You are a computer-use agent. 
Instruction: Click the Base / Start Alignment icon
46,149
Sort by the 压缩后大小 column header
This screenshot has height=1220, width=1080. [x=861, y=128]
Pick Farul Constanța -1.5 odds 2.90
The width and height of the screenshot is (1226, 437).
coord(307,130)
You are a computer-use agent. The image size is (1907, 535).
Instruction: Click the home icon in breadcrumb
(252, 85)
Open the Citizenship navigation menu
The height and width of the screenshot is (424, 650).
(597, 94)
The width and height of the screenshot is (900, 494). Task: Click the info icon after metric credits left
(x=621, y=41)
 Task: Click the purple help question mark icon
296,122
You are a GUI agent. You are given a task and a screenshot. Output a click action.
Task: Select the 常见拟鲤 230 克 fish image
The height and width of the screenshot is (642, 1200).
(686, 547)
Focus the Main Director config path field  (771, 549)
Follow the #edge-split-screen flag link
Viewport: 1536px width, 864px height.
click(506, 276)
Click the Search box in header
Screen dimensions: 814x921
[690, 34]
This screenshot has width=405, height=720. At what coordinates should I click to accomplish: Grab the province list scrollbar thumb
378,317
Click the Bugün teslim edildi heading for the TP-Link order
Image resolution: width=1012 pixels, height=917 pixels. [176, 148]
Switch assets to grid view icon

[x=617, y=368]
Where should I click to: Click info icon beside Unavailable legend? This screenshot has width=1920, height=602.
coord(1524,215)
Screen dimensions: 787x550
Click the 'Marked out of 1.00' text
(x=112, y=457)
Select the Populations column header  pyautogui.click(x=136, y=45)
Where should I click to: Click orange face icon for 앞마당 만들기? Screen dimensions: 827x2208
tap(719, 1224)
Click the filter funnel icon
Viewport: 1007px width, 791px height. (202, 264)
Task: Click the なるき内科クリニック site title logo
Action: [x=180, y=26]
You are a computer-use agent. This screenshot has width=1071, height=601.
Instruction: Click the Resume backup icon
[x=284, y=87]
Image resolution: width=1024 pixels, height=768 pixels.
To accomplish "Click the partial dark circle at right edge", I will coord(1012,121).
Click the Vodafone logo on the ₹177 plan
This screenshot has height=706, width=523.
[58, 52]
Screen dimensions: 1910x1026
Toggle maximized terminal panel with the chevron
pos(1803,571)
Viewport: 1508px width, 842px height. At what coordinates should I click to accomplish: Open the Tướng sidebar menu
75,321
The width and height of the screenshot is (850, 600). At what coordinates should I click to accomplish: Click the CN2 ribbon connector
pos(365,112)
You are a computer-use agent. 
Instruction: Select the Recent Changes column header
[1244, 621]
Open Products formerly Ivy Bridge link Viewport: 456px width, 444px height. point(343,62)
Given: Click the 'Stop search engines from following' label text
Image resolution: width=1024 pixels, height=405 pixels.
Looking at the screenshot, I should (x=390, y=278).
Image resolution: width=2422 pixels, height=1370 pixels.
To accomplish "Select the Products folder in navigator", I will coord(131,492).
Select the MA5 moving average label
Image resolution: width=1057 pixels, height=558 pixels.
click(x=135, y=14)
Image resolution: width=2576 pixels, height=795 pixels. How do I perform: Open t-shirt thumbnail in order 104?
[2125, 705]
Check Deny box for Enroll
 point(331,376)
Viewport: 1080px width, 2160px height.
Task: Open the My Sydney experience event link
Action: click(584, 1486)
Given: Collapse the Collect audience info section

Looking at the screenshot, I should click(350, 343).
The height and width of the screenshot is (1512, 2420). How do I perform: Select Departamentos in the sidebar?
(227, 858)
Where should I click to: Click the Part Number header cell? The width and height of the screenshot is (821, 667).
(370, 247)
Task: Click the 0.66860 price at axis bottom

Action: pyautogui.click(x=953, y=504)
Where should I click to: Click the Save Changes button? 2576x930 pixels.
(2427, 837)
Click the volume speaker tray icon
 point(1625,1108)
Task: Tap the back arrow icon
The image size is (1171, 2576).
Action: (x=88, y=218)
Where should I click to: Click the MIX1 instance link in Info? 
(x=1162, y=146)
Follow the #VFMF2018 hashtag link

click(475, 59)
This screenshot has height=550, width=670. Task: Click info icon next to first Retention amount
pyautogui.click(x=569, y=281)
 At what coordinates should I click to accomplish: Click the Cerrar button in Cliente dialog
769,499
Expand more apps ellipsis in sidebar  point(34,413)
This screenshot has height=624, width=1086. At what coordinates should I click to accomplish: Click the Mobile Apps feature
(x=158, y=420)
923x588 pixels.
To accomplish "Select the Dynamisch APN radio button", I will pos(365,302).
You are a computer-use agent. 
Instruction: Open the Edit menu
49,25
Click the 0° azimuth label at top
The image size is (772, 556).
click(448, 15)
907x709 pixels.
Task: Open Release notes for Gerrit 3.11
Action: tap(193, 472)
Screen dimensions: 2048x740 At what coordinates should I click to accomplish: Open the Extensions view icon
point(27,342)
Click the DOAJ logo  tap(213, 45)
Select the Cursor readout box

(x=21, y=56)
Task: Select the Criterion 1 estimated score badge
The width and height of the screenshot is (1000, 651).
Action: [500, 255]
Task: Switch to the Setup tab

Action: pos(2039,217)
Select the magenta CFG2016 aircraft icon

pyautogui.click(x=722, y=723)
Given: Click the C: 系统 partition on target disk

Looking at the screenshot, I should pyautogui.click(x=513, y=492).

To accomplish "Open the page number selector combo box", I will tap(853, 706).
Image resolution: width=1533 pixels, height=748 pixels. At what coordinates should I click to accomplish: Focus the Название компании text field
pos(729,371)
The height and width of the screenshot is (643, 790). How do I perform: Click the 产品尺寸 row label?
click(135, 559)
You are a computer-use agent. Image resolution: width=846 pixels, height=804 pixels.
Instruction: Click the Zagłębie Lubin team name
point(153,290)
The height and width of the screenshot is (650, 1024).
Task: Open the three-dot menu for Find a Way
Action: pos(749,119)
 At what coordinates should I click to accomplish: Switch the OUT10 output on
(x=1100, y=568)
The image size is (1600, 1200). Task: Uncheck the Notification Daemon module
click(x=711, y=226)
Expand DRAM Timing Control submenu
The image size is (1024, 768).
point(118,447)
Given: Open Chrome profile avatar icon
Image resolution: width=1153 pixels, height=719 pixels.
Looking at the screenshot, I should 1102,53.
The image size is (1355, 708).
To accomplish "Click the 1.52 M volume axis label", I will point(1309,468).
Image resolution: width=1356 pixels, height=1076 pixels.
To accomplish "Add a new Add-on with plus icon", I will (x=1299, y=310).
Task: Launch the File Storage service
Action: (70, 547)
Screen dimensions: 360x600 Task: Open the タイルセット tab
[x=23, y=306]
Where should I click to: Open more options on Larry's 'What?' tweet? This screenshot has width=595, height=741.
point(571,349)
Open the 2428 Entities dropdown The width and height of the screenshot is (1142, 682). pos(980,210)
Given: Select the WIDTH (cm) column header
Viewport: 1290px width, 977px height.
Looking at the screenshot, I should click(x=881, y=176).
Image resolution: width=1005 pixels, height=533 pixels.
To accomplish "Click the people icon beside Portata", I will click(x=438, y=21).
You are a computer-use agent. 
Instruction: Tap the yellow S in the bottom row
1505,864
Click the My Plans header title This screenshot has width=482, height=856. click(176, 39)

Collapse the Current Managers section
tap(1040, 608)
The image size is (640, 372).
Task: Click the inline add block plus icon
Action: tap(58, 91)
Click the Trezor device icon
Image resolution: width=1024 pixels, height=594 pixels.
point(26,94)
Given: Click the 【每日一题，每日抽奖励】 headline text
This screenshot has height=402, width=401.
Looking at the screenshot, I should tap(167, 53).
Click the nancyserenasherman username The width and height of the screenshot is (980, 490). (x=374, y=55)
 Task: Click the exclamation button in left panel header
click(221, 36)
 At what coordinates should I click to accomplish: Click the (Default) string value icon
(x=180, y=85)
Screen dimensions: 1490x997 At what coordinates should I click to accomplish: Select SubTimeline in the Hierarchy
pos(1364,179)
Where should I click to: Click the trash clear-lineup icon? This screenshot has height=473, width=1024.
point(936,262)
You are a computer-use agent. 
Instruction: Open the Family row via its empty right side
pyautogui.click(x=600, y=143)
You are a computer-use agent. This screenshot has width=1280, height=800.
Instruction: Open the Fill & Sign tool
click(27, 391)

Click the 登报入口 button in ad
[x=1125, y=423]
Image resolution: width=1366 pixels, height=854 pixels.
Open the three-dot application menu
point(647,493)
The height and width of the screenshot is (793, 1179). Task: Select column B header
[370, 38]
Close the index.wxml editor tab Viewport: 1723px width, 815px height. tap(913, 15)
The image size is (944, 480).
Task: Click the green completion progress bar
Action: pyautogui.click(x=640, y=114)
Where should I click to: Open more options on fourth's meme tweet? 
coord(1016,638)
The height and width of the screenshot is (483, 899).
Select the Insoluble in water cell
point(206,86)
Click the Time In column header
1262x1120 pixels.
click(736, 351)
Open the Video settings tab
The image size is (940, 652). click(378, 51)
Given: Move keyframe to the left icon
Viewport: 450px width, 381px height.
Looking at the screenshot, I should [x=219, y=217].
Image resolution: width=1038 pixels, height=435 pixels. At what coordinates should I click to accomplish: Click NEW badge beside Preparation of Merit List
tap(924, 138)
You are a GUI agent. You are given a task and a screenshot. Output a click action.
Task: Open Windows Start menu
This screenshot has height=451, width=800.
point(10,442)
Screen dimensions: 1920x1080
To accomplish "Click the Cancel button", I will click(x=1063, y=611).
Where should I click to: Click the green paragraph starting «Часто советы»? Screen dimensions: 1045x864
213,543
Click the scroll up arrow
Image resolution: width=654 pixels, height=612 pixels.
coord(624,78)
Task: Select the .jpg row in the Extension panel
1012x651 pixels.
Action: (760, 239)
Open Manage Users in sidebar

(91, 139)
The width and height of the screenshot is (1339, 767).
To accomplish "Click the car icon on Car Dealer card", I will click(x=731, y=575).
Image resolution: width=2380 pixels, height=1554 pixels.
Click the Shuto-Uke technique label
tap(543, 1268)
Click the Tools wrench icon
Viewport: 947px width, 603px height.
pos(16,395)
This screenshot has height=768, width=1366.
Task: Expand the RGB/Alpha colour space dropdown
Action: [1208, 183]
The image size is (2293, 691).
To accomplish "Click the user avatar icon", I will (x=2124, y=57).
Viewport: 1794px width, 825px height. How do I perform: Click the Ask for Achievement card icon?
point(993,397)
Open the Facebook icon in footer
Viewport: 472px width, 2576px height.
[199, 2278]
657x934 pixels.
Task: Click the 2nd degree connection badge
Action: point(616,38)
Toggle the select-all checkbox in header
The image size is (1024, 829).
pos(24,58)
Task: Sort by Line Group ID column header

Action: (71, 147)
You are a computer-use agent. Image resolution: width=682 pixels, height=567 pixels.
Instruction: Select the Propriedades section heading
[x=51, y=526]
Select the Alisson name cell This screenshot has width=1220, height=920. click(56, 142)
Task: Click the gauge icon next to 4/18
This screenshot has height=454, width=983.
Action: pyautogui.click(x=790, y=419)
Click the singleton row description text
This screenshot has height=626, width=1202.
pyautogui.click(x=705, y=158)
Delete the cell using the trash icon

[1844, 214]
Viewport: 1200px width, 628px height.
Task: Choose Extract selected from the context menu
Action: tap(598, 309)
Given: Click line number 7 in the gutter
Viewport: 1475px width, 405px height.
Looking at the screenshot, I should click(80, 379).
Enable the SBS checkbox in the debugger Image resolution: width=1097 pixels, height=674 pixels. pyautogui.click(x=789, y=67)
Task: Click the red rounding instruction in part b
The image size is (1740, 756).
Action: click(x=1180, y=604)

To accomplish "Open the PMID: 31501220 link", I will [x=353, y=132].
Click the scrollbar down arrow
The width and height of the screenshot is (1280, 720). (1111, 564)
○ ○ ○ ○
## TASK DETAILS
Beginning at the line where "Task: Sort by Line Group ID column header" appears, extract each line through the end of the data above; keep them exact and include nothing else.

## RESPONSE TO THE EXERCISE
Task: Sort by Line Group ID column header

Action: (71, 147)
You are a computer-use agent. Image resolution: width=682 pixels, height=567 pixels.
Instruction: Select the Propriedades section heading
[x=51, y=526]
Select the Alisson name cell This screenshot has width=1220, height=920. click(56, 142)
Task: Click the gauge icon next to 4/18
This screenshot has height=454, width=983.
Action: pyautogui.click(x=790, y=419)
Click the singleton row description text
This screenshot has height=626, width=1202.
pyautogui.click(x=705, y=158)
Delete the cell using the trash icon

[1844, 214]
Viewport: 1200px width, 628px height.
Task: Choose Extract selected from the context menu
Action: tap(598, 309)
Given: Click line number 7 in the gutter
Viewport: 1475px width, 405px height.
Looking at the screenshot, I should click(80, 379).
Enable the SBS checkbox in the debugger Image resolution: width=1097 pixels, height=674 pixels. pyautogui.click(x=789, y=67)
Task: Click the red rounding instruction in part b
The image size is (1740, 756).
Action: click(x=1180, y=604)

To accomplish "Open the PMID: 31501220 link", I will [x=353, y=132].
Click the scrollbar down arrow
The width and height of the screenshot is (1280, 720). (1111, 564)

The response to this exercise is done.